ABOUT THIS EXERCISE: Only an exact repetition of the entries will do.

SOURCE DATA:
"""

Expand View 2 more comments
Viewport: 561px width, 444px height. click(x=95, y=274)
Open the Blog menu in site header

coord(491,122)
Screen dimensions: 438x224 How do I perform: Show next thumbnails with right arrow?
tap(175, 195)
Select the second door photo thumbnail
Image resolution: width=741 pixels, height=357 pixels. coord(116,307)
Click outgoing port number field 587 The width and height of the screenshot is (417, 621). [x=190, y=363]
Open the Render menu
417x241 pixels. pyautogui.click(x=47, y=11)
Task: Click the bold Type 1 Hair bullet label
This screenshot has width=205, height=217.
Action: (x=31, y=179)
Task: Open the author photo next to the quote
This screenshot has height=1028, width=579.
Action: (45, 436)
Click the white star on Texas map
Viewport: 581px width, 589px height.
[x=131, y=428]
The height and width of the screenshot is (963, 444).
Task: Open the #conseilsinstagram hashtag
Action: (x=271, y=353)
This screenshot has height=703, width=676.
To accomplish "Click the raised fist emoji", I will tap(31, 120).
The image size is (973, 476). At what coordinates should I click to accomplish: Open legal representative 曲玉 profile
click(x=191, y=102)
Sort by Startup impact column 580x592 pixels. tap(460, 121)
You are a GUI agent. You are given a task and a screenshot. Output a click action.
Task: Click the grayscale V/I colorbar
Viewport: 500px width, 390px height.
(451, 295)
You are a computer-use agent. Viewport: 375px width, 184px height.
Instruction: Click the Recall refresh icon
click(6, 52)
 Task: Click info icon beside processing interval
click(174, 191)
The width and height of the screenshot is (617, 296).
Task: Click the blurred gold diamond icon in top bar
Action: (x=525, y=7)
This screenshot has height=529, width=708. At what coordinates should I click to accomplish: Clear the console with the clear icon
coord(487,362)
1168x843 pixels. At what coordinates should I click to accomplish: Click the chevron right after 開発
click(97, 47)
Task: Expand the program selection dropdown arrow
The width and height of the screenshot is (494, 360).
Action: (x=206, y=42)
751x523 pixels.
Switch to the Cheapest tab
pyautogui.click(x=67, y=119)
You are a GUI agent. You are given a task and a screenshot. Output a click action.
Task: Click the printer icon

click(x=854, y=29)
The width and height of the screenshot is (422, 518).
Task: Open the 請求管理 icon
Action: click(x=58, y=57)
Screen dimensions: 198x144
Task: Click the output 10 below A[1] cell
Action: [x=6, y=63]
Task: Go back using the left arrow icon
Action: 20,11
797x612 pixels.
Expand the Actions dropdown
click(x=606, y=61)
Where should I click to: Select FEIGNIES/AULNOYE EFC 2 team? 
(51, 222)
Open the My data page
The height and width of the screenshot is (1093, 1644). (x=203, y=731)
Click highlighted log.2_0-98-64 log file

"""

TASK ANSWER:
Expand View 2 more comments
Viewport: 561px width, 444px height. click(x=95, y=274)
Open the Blog menu in site header

coord(491,122)
Screen dimensions: 438x224 How do I perform: Show next thumbnails with right arrow?
tap(175, 195)
Select the second door photo thumbnail
Image resolution: width=741 pixels, height=357 pixels. coord(116,307)
Click outgoing port number field 587 The width and height of the screenshot is (417, 621). [x=190, y=363]
Open the Render menu
417x241 pixels. pyautogui.click(x=47, y=11)
Task: Click the bold Type 1 Hair bullet label
This screenshot has width=205, height=217.
Action: (x=31, y=179)
Task: Open the author photo next to the quote
This screenshot has height=1028, width=579.
Action: (45, 436)
Click the white star on Texas map
Viewport: 581px width, 589px height.
[x=131, y=428]
The height and width of the screenshot is (963, 444).
Task: Open the #conseilsinstagram hashtag
Action: (x=271, y=353)
This screenshot has height=703, width=676.
To accomplish "Click the raised fist emoji", I will tap(31, 120).
The image size is (973, 476). At what coordinates should I click to accomplish: Open legal representative 曲玉 profile
click(x=191, y=102)
Sort by Startup impact column 580x592 pixels. tap(460, 121)
You are a GUI agent. You are given a task and a screenshot. Output a click action.
Task: Click the grayscale V/I colorbar
Viewport: 500px width, 390px height.
(451, 295)
You are a computer-use agent. Viewport: 375px width, 184px height.
Instruction: Click the Recall refresh icon
click(6, 52)
 Task: Click info icon beside processing interval
click(174, 191)
The width and height of the screenshot is (617, 296).
Task: Click the blurred gold diamond icon in top bar
Action: (x=525, y=7)
This screenshot has height=529, width=708. At what coordinates should I click to accomplish: Clear the console with the clear icon
coord(487,362)
1168x843 pixels. At what coordinates should I click to accomplish: Click the chevron right after 開発
click(97, 47)
Task: Expand the program selection dropdown arrow
The width and height of the screenshot is (494, 360).
Action: (x=206, y=42)
751x523 pixels.
Switch to the Cheapest tab
pyautogui.click(x=67, y=119)
You are a GUI agent. You are given a task and a screenshot. Output a click action.
Task: Click the printer icon

click(x=854, y=29)
The width and height of the screenshot is (422, 518).
Task: Open the 請求管理 icon
Action: click(x=58, y=57)
Screen dimensions: 198x144
Task: Click the output 10 below A[1] cell
Action: [x=6, y=63]
Task: Go back using the left arrow icon
Action: 20,11
797x612 pixels.
Expand the Actions dropdown
click(x=606, y=61)
Where should I click to: Select FEIGNIES/AULNOYE EFC 2 team? 
(51, 222)
Open the My data page
The height and width of the screenshot is (1093, 1644). (x=203, y=731)
Click highlighted log.2_0-98-64 log file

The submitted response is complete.